Signing up Chris Froome and Team Sky for the Jayco Herald Sun Tour was considered one of the bigger coups in recent Australian cycling history. Australia's oldest stage race had trumped its WorldTour rival, the Tour Down Under in attracting the reigning Tour de France champion to Australia to start "one of the most eventful seasons" of his career.
Jayco Herald Sun Tour race director John Trevorrow, a three-time winner of the race, described the 63rd running of the race as "sensational" to Cyclingnews as the final podium celebrations were concluding atop of Arthurs Seat.
"It surprised me, I though Peter Kennaugh would win but Joe Cooper delivered the surprise by jumping away," Trevorrow said of the final stage in which Froome's stage win secured his overall victory. "Froomey covered him and it all turned around and then once they hit the hill, Froome just showed his class. Just brilliant."
The 2016 season is the first year that Team Sky haven't had an Australian rider on its roster with the likes of Simon Gerrans, Michael Rogers, May Hayman and Richie Porte all previously riding for Britain's only WorldTour team.
However, with the Australian summer now comprising three quality races to attract WorldTour and Pro-Continental teams, Sky's decision to head down under has been more than justified, with wins at the Cadel Evans Great Ocean Road Race and first and second overall at the Sun Tour. Plus two Sun Tour stage wins, and the king of the mountains and team classification victories.
"It's been a magnificent tour. I think it's just the right year for them to come because everything just stepped up, the quality of the race, the quality of the set up has taken a big step, and they are very pleased with it," Trevorrow added of Sky's presence in the race. "The racing has been brilliant. The young Australian teams also all stepped up. It has been wonderful."
In 2015, Orica-GreenEdge were the only WorldTour team on the start list. In 2016, the number increased to three with Trek-Segafredo, Orica-GreenEdge and Sky the representatives from the top tier of the sport. Trevorrow explained that he is hoping to grow that number again for the 2017 edition of the race.

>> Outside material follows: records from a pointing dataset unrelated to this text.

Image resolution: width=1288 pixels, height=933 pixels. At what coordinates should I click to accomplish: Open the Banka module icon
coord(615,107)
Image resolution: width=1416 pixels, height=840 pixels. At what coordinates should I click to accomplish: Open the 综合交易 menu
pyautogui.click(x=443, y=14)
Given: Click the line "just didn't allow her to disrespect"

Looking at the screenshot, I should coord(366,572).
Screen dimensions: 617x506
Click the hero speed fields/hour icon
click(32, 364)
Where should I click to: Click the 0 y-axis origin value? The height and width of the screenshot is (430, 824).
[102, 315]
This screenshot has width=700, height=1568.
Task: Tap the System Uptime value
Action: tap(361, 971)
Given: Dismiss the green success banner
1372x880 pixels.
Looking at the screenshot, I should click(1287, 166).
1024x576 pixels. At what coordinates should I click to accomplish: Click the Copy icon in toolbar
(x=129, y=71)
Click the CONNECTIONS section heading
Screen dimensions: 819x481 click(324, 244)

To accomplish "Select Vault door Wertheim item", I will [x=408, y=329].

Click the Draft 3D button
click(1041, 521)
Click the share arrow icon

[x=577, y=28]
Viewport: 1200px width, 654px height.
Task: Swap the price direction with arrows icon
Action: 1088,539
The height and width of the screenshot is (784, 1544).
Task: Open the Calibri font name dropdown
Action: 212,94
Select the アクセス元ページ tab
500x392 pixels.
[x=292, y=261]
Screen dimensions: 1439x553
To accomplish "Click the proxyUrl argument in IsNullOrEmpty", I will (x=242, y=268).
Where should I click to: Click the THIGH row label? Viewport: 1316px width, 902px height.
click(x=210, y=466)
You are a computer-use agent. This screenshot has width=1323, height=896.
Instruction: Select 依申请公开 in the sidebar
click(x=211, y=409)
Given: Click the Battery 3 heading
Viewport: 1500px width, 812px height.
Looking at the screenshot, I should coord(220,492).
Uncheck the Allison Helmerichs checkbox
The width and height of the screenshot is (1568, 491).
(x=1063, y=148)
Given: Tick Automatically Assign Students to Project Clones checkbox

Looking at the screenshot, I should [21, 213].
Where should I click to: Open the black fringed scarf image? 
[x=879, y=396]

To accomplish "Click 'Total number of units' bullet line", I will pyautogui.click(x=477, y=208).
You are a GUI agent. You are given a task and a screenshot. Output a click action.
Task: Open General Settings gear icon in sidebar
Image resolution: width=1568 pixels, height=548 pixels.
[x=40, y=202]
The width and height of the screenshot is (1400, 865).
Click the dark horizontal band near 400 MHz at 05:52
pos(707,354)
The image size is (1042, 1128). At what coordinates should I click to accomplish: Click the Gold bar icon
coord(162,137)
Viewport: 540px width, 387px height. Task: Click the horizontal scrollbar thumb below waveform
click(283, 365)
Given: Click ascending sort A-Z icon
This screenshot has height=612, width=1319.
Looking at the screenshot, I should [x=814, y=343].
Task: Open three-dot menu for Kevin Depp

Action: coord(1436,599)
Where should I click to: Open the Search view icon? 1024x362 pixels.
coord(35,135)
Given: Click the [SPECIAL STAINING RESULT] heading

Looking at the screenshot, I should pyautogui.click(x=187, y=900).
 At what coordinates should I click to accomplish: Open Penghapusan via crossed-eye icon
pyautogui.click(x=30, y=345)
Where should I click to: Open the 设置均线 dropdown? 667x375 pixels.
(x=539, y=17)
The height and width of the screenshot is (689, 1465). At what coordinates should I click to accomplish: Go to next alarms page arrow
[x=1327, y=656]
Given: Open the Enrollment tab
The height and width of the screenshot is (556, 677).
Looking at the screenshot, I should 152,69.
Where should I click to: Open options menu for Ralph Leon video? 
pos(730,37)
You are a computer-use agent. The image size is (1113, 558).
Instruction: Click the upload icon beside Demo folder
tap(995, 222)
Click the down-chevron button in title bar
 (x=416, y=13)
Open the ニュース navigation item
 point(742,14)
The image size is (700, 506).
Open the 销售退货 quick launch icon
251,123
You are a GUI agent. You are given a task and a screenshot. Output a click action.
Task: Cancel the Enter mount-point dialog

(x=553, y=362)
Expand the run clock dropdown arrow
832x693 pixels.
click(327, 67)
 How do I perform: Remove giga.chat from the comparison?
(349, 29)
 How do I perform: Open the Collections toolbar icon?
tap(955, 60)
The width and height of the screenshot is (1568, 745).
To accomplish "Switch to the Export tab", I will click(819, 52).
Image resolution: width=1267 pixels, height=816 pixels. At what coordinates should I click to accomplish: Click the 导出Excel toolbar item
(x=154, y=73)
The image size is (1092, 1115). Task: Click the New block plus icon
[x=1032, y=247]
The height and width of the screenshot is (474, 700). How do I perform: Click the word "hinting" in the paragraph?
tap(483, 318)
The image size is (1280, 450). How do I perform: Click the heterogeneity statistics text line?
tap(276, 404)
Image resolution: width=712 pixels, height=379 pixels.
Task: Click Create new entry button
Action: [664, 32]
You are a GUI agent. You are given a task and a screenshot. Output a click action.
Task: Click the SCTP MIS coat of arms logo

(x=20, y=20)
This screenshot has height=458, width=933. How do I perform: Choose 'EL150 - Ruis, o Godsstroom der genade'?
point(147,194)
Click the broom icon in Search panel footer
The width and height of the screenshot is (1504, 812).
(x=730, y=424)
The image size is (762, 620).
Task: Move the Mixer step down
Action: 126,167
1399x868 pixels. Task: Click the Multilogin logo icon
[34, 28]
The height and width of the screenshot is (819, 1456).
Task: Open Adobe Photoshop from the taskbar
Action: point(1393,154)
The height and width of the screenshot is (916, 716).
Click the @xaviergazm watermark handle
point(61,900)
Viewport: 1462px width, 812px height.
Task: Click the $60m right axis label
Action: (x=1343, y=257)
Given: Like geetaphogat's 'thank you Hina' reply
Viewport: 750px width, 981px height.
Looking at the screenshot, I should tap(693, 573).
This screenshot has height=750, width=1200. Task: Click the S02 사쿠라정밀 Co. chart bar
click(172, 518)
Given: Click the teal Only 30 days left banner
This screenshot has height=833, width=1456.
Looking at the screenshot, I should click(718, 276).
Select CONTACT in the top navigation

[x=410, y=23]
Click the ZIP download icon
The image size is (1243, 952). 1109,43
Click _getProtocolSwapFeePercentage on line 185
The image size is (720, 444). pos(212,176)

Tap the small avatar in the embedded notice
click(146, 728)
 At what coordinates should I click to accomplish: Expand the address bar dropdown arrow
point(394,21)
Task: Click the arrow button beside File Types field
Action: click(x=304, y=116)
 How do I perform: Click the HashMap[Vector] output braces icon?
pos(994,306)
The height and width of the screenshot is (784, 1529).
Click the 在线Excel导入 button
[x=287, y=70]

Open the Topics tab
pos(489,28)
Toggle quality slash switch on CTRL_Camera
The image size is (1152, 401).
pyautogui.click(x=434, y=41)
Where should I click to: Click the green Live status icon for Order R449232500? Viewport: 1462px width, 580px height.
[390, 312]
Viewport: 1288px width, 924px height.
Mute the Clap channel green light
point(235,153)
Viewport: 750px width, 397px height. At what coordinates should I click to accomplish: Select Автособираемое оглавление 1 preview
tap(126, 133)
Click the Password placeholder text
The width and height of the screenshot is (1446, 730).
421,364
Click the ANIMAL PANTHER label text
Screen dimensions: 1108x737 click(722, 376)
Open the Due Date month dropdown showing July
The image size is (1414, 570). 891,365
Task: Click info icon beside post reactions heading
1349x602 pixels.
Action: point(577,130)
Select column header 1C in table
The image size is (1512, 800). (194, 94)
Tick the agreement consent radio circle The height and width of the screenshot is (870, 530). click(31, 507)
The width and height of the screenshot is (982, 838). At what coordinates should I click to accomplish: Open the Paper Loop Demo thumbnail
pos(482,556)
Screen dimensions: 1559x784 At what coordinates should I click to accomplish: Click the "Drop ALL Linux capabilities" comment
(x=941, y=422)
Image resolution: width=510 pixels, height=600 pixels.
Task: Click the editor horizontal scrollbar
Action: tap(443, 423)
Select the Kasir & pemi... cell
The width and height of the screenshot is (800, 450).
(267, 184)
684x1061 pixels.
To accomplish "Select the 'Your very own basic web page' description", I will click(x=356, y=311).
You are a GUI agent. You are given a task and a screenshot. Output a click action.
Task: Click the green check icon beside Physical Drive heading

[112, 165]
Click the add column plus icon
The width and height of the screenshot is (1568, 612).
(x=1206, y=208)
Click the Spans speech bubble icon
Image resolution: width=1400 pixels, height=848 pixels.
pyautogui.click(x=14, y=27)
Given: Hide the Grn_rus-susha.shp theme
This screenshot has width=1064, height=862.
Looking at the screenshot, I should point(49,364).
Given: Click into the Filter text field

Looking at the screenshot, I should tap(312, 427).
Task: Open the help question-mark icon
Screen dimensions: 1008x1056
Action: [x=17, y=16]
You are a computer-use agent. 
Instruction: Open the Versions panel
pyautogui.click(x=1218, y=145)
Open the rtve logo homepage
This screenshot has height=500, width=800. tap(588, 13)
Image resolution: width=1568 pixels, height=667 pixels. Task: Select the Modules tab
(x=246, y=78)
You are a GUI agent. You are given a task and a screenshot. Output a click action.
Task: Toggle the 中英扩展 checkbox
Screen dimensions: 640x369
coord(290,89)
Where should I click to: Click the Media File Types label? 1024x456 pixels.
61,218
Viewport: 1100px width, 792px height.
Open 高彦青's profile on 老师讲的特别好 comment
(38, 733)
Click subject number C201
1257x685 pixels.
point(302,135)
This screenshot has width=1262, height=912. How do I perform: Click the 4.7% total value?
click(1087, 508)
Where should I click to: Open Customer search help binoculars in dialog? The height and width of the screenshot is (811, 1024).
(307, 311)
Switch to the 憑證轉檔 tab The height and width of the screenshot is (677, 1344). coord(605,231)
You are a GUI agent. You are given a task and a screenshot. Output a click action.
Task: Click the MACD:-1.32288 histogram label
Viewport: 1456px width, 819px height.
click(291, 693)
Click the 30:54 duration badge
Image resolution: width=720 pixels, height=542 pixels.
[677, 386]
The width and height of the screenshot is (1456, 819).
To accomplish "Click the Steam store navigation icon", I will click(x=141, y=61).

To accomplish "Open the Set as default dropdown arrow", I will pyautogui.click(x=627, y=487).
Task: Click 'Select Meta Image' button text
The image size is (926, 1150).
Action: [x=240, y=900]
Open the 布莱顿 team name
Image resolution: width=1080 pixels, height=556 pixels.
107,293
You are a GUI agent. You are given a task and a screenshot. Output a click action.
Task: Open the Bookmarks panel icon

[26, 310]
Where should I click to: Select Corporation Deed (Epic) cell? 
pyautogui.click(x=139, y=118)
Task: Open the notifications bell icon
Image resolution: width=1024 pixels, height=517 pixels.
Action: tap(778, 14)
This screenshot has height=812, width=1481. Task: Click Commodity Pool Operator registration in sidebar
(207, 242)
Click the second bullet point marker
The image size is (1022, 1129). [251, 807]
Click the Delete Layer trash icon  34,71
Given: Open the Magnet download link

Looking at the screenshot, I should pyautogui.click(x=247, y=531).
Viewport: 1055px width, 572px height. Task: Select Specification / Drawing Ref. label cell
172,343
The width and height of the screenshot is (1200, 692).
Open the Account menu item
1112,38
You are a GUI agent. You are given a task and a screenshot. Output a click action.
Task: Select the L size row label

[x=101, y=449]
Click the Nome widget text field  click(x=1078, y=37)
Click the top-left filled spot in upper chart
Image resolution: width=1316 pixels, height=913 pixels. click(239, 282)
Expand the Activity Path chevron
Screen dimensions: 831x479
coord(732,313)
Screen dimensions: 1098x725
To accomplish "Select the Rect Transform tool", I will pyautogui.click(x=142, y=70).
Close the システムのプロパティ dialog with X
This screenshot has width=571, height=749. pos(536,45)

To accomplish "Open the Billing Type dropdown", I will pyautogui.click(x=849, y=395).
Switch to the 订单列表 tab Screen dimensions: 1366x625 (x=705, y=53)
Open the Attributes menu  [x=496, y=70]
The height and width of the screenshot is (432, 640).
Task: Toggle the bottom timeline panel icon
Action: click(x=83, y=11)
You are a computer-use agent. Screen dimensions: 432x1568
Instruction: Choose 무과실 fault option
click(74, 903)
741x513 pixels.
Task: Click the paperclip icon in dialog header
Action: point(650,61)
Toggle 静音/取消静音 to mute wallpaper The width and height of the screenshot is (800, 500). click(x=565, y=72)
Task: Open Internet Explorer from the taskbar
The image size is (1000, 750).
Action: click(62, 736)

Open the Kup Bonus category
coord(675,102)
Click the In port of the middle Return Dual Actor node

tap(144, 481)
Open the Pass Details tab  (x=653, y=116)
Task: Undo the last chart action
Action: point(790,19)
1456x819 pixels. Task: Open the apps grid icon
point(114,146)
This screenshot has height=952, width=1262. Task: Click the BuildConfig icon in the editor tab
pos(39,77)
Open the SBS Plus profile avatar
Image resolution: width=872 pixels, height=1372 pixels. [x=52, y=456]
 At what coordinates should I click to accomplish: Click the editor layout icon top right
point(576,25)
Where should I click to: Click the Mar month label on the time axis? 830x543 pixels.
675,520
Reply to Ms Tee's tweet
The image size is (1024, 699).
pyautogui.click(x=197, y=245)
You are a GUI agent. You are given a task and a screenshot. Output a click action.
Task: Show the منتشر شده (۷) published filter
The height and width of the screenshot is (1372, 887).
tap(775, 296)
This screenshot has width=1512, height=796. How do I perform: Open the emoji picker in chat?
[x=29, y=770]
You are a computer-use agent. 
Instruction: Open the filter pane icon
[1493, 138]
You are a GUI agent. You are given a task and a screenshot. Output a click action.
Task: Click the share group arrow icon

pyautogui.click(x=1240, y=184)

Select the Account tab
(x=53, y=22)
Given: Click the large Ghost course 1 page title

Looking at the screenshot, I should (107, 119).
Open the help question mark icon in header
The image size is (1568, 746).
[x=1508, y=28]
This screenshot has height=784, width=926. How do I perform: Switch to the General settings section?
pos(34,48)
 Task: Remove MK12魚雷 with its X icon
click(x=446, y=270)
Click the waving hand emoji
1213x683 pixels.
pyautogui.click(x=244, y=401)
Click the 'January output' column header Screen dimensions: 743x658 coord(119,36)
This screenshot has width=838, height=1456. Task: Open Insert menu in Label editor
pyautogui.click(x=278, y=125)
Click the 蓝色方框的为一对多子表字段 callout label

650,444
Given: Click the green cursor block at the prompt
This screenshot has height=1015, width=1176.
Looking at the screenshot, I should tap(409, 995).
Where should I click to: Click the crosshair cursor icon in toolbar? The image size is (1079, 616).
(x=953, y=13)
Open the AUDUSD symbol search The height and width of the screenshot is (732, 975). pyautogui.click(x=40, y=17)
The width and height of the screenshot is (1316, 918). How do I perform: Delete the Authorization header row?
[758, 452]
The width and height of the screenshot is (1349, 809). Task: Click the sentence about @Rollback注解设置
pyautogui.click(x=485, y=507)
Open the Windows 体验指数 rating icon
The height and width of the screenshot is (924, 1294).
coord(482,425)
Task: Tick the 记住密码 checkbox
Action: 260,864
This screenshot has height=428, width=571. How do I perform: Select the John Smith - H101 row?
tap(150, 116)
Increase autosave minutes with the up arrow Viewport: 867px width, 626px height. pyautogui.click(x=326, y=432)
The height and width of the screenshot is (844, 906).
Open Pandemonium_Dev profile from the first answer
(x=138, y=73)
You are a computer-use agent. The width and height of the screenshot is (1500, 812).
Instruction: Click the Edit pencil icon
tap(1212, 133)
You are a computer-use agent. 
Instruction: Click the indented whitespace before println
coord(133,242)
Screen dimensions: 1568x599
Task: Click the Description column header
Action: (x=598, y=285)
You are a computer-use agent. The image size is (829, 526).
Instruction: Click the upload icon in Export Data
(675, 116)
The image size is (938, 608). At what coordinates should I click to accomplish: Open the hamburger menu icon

"I really do, for sure. We hope to have five WorldTour teams, and already we have been approached by another couple so we might even have six," he said. "What I won't do, is leave out an Australian Continental team for a Pro-Continental team because this is about young Australians getting a chance. That's the heritage of this race. There will always be Pro-Conti teams so hopefully, we can get up to half-and-half one-day."
Asked then whether the race needs to apply for a hors catégorie ranking to attract a greater number of WorldTour teams, Trevorrow was quick to state, "I think it's a 2.1 race, it should be a 2.1 race".
In recent years, the Jayco Herald Sun Tour has seen its number of stages cut, and its place on the calendar moved from the end of season October date to early-season February. With its place on the calendar secure, Cyclingnews asked Trevorrow whether the race could add more days of its racing to the programme in the years to come.
"Maybe one, but the guys like it at the part of the year after doing a couple of races," he said. "They like the five days with the four road stages so it will be interesting to see. I would like one more day, but we'll see."